Assigned task:
Line by line, transcribe the data shown below.

[Stored items]
--- START ---

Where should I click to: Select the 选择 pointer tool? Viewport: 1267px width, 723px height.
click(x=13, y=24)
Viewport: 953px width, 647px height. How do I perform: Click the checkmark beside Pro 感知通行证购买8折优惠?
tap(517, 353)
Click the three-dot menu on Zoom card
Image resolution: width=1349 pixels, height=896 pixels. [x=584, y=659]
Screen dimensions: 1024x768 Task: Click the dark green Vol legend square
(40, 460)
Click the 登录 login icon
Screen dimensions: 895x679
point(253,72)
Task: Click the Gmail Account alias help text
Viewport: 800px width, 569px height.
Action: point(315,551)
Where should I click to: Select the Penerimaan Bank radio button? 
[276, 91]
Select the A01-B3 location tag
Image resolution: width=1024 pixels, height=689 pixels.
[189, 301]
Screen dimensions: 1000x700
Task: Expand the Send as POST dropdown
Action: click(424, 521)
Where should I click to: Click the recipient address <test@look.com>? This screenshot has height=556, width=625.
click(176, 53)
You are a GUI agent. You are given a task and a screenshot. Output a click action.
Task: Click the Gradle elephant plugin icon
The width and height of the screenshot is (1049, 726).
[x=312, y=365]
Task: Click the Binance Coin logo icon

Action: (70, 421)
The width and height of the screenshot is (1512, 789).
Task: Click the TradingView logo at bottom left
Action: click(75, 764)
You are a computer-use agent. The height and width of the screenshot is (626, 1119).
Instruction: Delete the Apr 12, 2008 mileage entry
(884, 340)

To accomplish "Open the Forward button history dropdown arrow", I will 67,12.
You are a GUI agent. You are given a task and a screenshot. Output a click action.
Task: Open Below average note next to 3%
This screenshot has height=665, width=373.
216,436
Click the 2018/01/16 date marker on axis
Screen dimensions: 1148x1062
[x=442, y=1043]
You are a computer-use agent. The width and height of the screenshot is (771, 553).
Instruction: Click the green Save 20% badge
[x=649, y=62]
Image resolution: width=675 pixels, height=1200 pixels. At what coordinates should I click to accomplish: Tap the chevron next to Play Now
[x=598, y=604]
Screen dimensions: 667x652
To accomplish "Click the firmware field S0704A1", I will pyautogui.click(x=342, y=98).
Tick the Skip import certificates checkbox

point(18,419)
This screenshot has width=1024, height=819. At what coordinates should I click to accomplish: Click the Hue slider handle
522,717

--- END ---

Output for this task:
Where should I click to: Select the 选择 pointer tool? Viewport: 1267px width, 723px height.
click(x=13, y=24)
Viewport: 953px width, 647px height. How do I perform: Click the checkmark beside Pro 感知通行证购买8折优惠?
tap(517, 353)
Click the three-dot menu on Zoom card
Image resolution: width=1349 pixels, height=896 pixels. [x=584, y=659]
Screen dimensions: 1024x768 Task: Click the dark green Vol legend square
(40, 460)
Click the 登录 login icon
Screen dimensions: 895x679
point(253,72)
Task: Click the Gmail Account alias help text
Viewport: 800px width, 569px height.
Action: point(315,551)
Where should I click to: Select the Penerimaan Bank radio button? 
[276, 91]
Select the A01-B3 location tag
Image resolution: width=1024 pixels, height=689 pixels.
[189, 301]
Screen dimensions: 1000x700
Task: Expand the Send as POST dropdown
Action: click(424, 521)
Where should I click to: Click the recipient address <test@look.com>? This screenshot has height=556, width=625.
click(176, 53)
You are a GUI agent. You are given a task and a screenshot. Output a click action.
Task: Click the Gradle elephant plugin icon
The width and height of the screenshot is (1049, 726).
[x=312, y=365]
Task: Click the Binance Coin logo icon

Action: (70, 421)
The width and height of the screenshot is (1512, 789).
Task: Click the TradingView logo at bottom left
Action: click(75, 764)
You are a computer-use agent. The height and width of the screenshot is (626, 1119).
Instruction: Delete the Apr 12, 2008 mileage entry
(884, 340)

To accomplish "Open the Forward button history dropdown arrow", I will 67,12.
You are a GUI agent. You are given a task and a screenshot. Output a click action.
Task: Open Below average note next to 3%
This screenshot has height=665, width=373.
216,436
Click the 2018/01/16 date marker on axis
Screen dimensions: 1148x1062
[x=442, y=1043]
You are a computer-use agent. The width and height of the screenshot is (771, 553).
Instruction: Click the green Save 20% badge
[x=649, y=62]
Image resolution: width=675 pixels, height=1200 pixels. At what coordinates should I click to accomplish: Tap the chevron next to Play Now
[x=598, y=604]
Screen dimensions: 667x652
To accomplish "Click the firmware field S0704A1", I will pyautogui.click(x=342, y=98).
Tick the Skip import certificates checkbox

point(18,419)
This screenshot has width=1024, height=819. At what coordinates should I click to accomplish: Click the Hue slider handle
522,717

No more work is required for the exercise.